The FDA has cited China’s Lumis Global Pharmaceuticals in a warning letter for selling APIs it got from a supplier on the FDA import alert list, then facing COAs.
If the FDA has serious concerns about the APIs or drugs made at a facility outside the U.S., it often will place it on its import alert list to prevent the products from entering the U.S. But that is not a guarantee they won’t get in.
For the second time in recent months, the FDA has slapped a Chinese company with a warning letter after finding that it was buying products from a banned supplier, faking Certificates of Analysis (COA) and then shipping the APIs as their own.
This time around, the warning letter was issued to Lumis Global Pharmaceuticals after a September 2016 inspection of its site in Wuhan.
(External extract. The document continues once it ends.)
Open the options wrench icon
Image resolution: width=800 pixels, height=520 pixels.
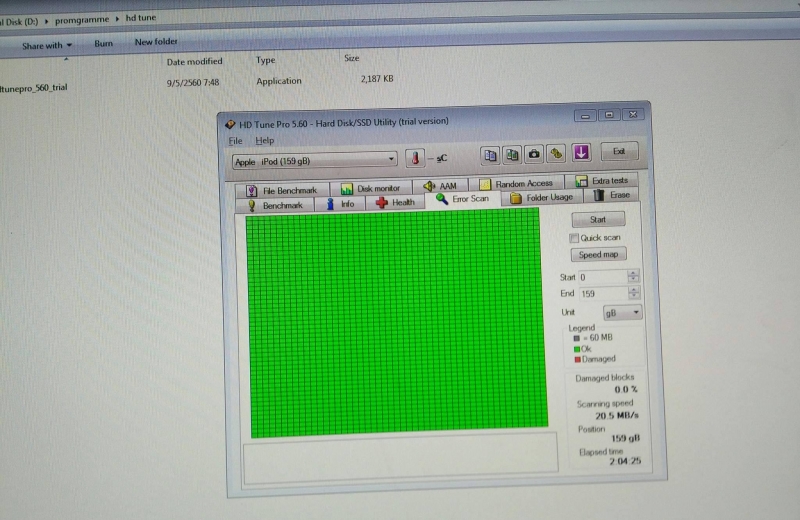tap(556, 154)
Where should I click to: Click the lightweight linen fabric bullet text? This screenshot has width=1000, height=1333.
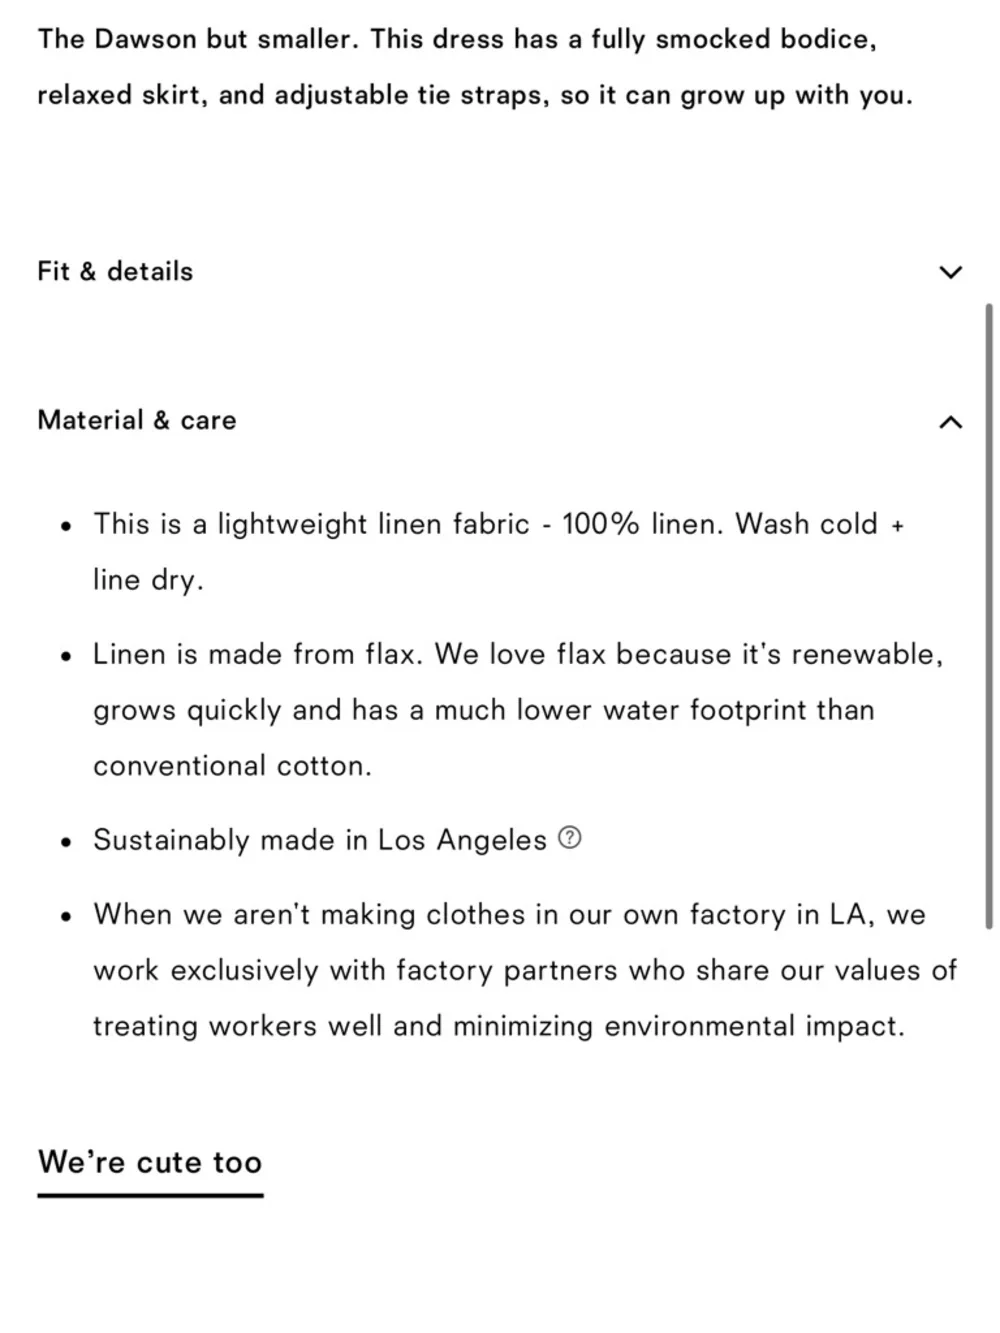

It said at least some of the APIs it was selling came from an unidentified supplier on the FDA import alert list.
Lumis would then generate a COA by copying and pasting information from the supplier into a document with its own letterhead and send that to customers.
“Omitting information from COA compromises supply-chain accountability and traceability, and may put consumers at risk,” the FDA said.
The warning listed a number of other violations tied to the faked documents and suggested the company hire a consultant if intends to keep shipping to the U.S.
It also dinked the company after it found unidentified material in the company’s “released for shipping” area. The investigator was told that this material was not going to be released to customers, but was in fact going to be destroyed. If that is the case, the FDA said the material should be relabeled and held under controls that would prevent its release.
It is the second time this year that a Chinese company has been warned about faking COAs and selling product from a banned supplier. In a January warning letter, the FDA made the same charges against the Suzhou Pharmaceutical Technology facility in Suzhou, Jiangsu Province. The FDA also noted that the company didn’t have a quality assurance unit to test the APIs it sells. Instead, it had salespeople sign off on the certificates, using the title “QC Director.”